● Task directions: Copy the data below line for line, with no changes.

● Extracted material:
- - - - -

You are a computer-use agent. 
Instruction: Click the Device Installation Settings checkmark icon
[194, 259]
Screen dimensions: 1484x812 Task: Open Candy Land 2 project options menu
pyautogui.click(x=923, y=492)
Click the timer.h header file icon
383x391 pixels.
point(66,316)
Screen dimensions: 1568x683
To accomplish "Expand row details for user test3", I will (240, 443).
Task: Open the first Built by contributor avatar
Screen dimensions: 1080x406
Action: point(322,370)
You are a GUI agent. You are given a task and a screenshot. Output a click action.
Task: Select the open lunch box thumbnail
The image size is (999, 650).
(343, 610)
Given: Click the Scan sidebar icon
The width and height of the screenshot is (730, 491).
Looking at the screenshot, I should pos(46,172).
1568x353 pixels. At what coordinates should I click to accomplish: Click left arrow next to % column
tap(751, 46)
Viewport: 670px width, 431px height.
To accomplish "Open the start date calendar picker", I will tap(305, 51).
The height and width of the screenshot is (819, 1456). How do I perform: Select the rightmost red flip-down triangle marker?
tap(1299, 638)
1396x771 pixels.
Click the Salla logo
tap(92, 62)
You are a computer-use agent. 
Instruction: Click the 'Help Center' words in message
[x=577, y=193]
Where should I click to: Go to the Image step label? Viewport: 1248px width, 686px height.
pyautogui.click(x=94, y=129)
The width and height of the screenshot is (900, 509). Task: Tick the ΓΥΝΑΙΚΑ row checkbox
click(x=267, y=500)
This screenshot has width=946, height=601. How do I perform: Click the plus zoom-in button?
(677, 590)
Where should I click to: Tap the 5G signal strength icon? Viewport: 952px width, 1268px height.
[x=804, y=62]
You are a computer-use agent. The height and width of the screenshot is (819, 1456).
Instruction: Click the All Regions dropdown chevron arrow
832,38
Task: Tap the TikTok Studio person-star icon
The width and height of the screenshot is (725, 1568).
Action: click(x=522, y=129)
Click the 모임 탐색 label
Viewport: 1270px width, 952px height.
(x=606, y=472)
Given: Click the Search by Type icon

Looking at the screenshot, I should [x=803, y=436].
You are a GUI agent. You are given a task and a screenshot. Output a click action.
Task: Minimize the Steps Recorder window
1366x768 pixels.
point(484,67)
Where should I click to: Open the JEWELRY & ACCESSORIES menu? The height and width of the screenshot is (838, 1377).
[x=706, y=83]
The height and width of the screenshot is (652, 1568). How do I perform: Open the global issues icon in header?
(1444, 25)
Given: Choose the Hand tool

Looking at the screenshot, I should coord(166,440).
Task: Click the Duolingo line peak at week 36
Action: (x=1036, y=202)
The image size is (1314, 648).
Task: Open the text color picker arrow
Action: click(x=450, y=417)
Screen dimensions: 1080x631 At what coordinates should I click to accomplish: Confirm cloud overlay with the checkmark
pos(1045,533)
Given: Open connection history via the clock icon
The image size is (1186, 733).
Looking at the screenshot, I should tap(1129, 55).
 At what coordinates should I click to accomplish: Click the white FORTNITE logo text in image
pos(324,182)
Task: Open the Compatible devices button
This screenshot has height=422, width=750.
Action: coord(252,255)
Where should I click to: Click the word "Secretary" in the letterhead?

- - - - -

● The result:
You are a computer-use agent. 
Instruction: Click the Device Installation Settings checkmark icon
[194, 259]
Screen dimensions: 1484x812 Task: Open Candy Land 2 project options menu
pyautogui.click(x=923, y=492)
Click the timer.h header file icon
383x391 pixels.
point(66,316)
Screen dimensions: 1568x683
To accomplish "Expand row details for user test3", I will (240, 443).
Task: Open the first Built by contributor avatar
Screen dimensions: 1080x406
Action: point(322,370)
You are a GUI agent. You are given a task and a screenshot. Output a click action.
Task: Select the open lunch box thumbnail
The image size is (999, 650).
(343, 610)
Given: Click the Scan sidebar icon
The width and height of the screenshot is (730, 491).
Looking at the screenshot, I should pos(46,172).
1568x353 pixels. At what coordinates should I click to accomplish: Click left arrow next to % column
tap(751, 46)
Viewport: 670px width, 431px height.
To accomplish "Open the start date calendar picker", I will tap(305, 51).
The height and width of the screenshot is (819, 1456). How do I perform: Select the rightmost red flip-down triangle marker?
tap(1299, 638)
1396x771 pixels.
Click the Salla logo
tap(92, 62)
You are a computer-use agent. 
Instruction: Click the 'Help Center' words in message
[x=577, y=193]
Where should I click to: Go to the Image step label? Viewport: 1248px width, 686px height.
pyautogui.click(x=94, y=129)
The width and height of the screenshot is (900, 509). Task: Tick the ΓΥΝΑΙΚΑ row checkbox
click(x=267, y=500)
This screenshot has width=946, height=601. How do I perform: Click the plus zoom-in button?
(677, 590)
Where should I click to: Tap the 5G signal strength icon? Viewport: 952px width, 1268px height.
[x=804, y=62]
You are a computer-use agent. The height and width of the screenshot is (819, 1456).
Instruction: Click the All Regions dropdown chevron arrow
832,38
Task: Tap the TikTok Studio person-star icon
The width and height of the screenshot is (725, 1568).
Action: click(x=522, y=129)
Click the 모임 탐색 label
Viewport: 1270px width, 952px height.
(x=606, y=472)
Given: Click the Search by Type icon

Looking at the screenshot, I should [x=803, y=436].
You are a GUI agent. You are given a task and a screenshot. Output a click action.
Task: Minimize the Steps Recorder window
1366x768 pixels.
point(484,67)
Where should I click to: Open the JEWELRY & ACCESSORIES menu? The height and width of the screenshot is (838, 1377).
[x=706, y=83]
The height and width of the screenshot is (652, 1568). How do I perform: Open the global issues icon in header?
(1444, 25)
Given: Choose the Hand tool

Looking at the screenshot, I should coord(166,440).
Task: Click the Duolingo line peak at week 36
Action: (x=1036, y=202)
The image size is (1314, 648).
Task: Open the text color picker arrow
Action: click(x=450, y=417)
Screen dimensions: 1080x631 At what coordinates should I click to accomplish: Confirm cloud overlay with the checkmark
pos(1045,533)
Given: Open connection history via the clock icon
The image size is (1186, 733).
Looking at the screenshot, I should tap(1129, 55).
 At what coordinates should I click to accomplish: Click the white FORTNITE logo text in image
pos(324,182)
Task: Open the Compatible devices button
This screenshot has height=422, width=750.
Action: coord(252,255)
Where should I click to: Click the word "Secretary" in the letterhead?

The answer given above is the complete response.